# Canadian citizen wanting to move to the Usa, questions about work sponser.



## Ash&Chris (Oct 5, 2011)

Hello,

I was wondering the best way to have my boyfriend who lives in Canada come and live with me and my family in the United States. I am an American citizen and so are my parents. I am currently working on getting my Bachelors degree, while I am finishing my school we want to save money up together by living with my parents. Since I live in Ohio, and he lives in Ontario, Canada which is about ten hours apart, we wish to someday move to a half way point from our families, which would be in the states. 

We thought about taking the K-1 visa path as my boyfriend and I do plan to get married eventually, but we both agreed on the fact that we shouldn't rush marriage and look into our other options.

We have done quite a bit of research and the only other option seems to be through finding a work sponsor or being transferred from a work place in Canada to the States. We thought maybe if he were to work within the Best Buy or Walmart in his area for awhile, he could possibly be transferred to a Best Buy or Walmart here in America?

He is coming to visit this November just to stay with us for a month, is there anything he could do while he is here to make this process smoother? What's the best way to go about this?

Any help or offered opinions would be greatly appreciated.


----------



## Bevdeforges (Nov 16, 2007)

Sponsoring a foreigner for a work permit is a hassle for an employer - and it's not free. Sponsorship is generally reserved for manager level and above positions, simply because of the hassle involved.

======

* [What you will do]:
- a) Reproduce the thread about moving from Canada to the United States word for word, everything from "We have done" down to "be greatly appreciated.".
- b) Write the next part of the thread about moving from Canada to the United States, starting right after its last sentence.

* [Entries drawn from a collection]:
======

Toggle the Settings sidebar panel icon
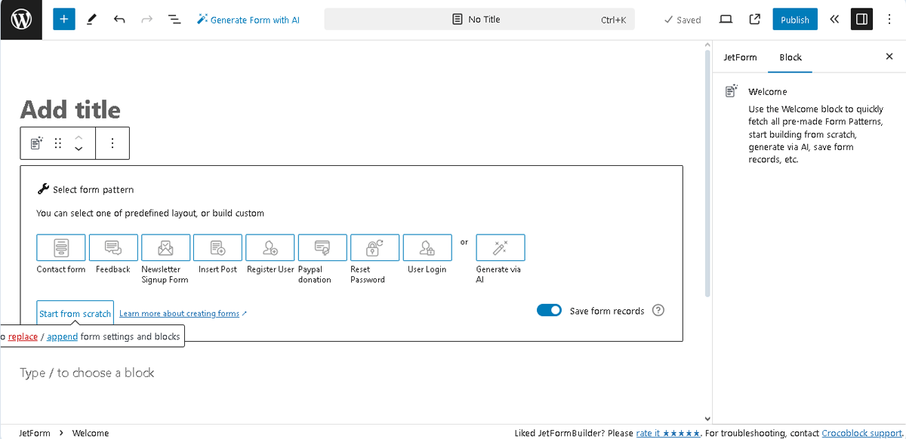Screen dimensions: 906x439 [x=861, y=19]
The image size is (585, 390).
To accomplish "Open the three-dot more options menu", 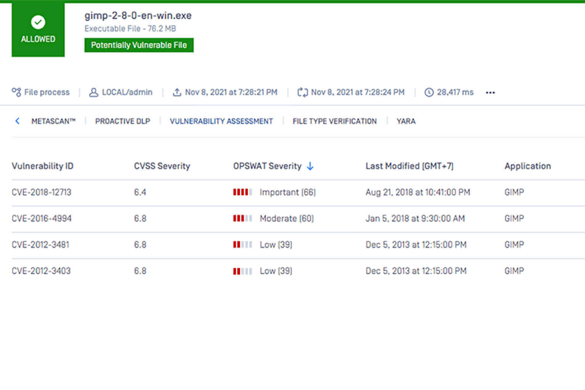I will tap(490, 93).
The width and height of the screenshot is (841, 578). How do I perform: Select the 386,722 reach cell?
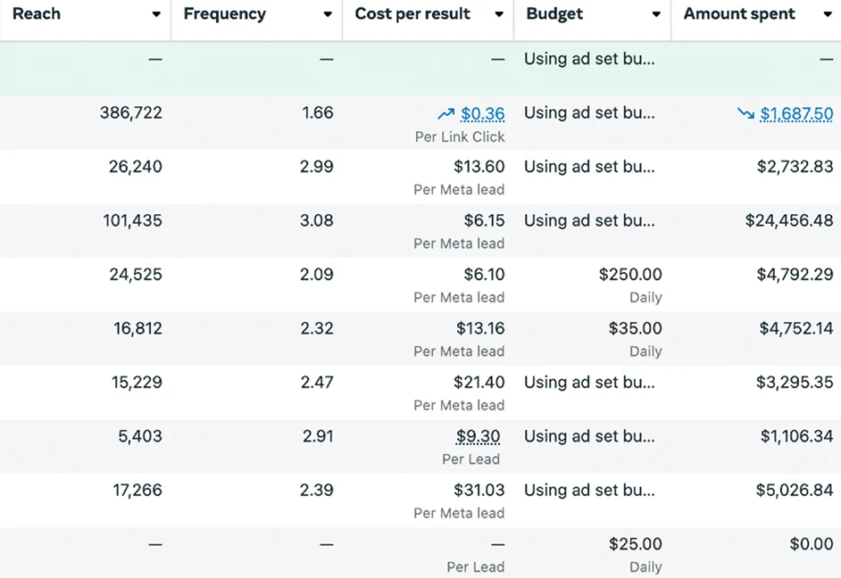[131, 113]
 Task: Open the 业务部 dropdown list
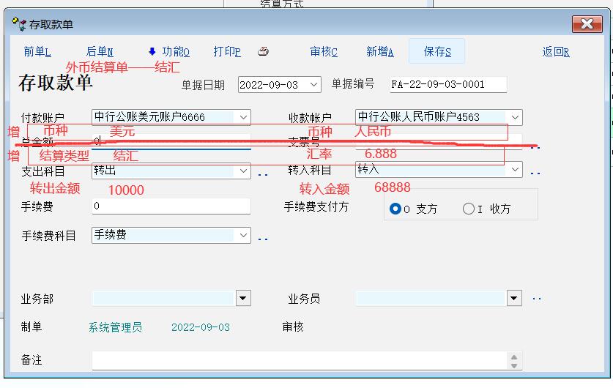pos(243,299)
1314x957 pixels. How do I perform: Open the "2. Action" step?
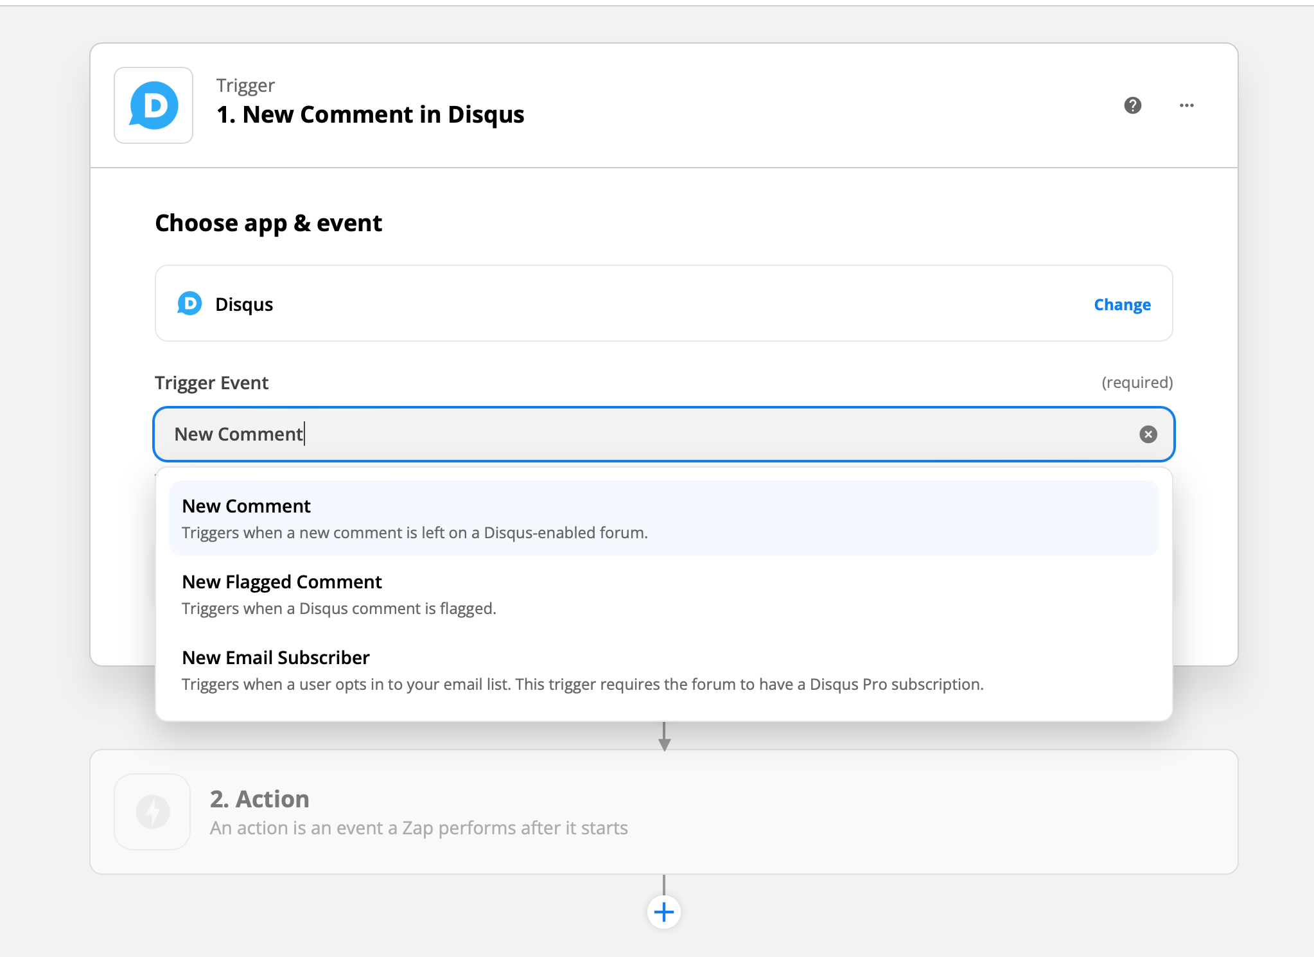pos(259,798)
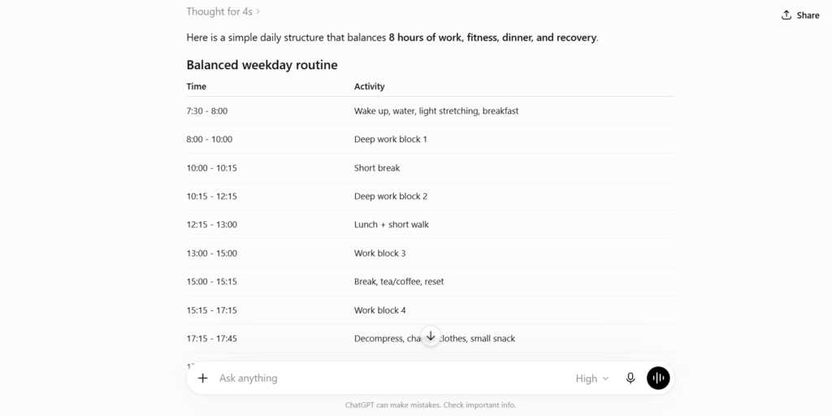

======

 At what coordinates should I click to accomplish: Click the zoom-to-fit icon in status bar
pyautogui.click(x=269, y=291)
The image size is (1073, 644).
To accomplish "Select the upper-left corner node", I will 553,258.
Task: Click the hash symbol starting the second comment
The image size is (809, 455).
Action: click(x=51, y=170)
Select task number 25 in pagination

======

* [Answers to the exercise]:
- a)
We have done quite a bit of research and the only other option seems to be through finding a work sponsor or being transferred from a work place in Canada to the States. We thought maybe if he were to work within the Best Buy or Walmart in his area for awhile, he could possibly be transferred to a Best Buy or Walmart here in America?

He is coming to visit this November just to stay with us for a month, is there anything he could do while he is here to make this process smoother? What's the best way to go about this?

Any help or offered opinions would be greatly appreciated.

- b)
While big companies like Best Buy or Walmart do have the option of making transfers between companies where they are doing business, these transfers are also generally reserved for manager level employees, and legally I think can only be used for those who have worked for the company for at least a year.

What line of work is your boyfriend in? (I take it perhaps retail sales) And what is his level of training or qualification? Does he have a college degree? Without a university level degree (and preferably a few years' experience in his field) the chances for landing a work-related visa or transfer are pretty slim. There do appear to be a few options available to Canadian citizens that might help, but I'll let those who are more familiar with them advise you.
Cheers,
Bev


----------



## Ash&Chris (Oct 5, 2011)

My boyfriend is focusing on Tech Support Jobs, he worked for Apple for a short while but he is currently looking for other work in his area. He has a little under two years experience with Tech related jobs but he has lots of other work experience in retail and working in a kitchen. He also has a college degree.

We would be willing to pay the expenses of the sponsorship if need be, does this increase or alter the chances of a transfer at all? Or is it still very unlikely that he will get this opportunity with or without a managers position within a company such as Best Buy or Walmart.

He is aiming to work within the Geek Squad within Best Buy if he lands a job there, would this increase his chances of a transfer as opposed to just a retail position?


----------



## Crawford (Jan 23, 2011)

US companies sponsor people from other countries who, in the terms of the employment market, they are unable to get in the US.

So these people are skilled workers, managers/executives usually with good degrees in specialist fields or if not degreed with over 12 years experience in a particular field.

Your boyfriend does not fill any of these categories. The jobs he can do, can be done by US citizens.


----------



## twostep (Apr 3, 2008)

Welcome to Travel.State.Gov
Under the visa tab you will find everything you need to know about Canadian citizens working in the US. 
Let us know when you have specific questions.


----------



## twostep (Apr 3, 2008)

Crawford said:


> US companies sponsor people from other countries who, in the terms of the employment market, they are unable to get in the US.
> 
> So these people are skilled workers, managers/executives usually with good degrees in specialist fields or if not degreed with over 12 years experience in a particular field.
> 
> Your boyfriend does not fill any of these categories. The jobs he can do, can be done by US citizens.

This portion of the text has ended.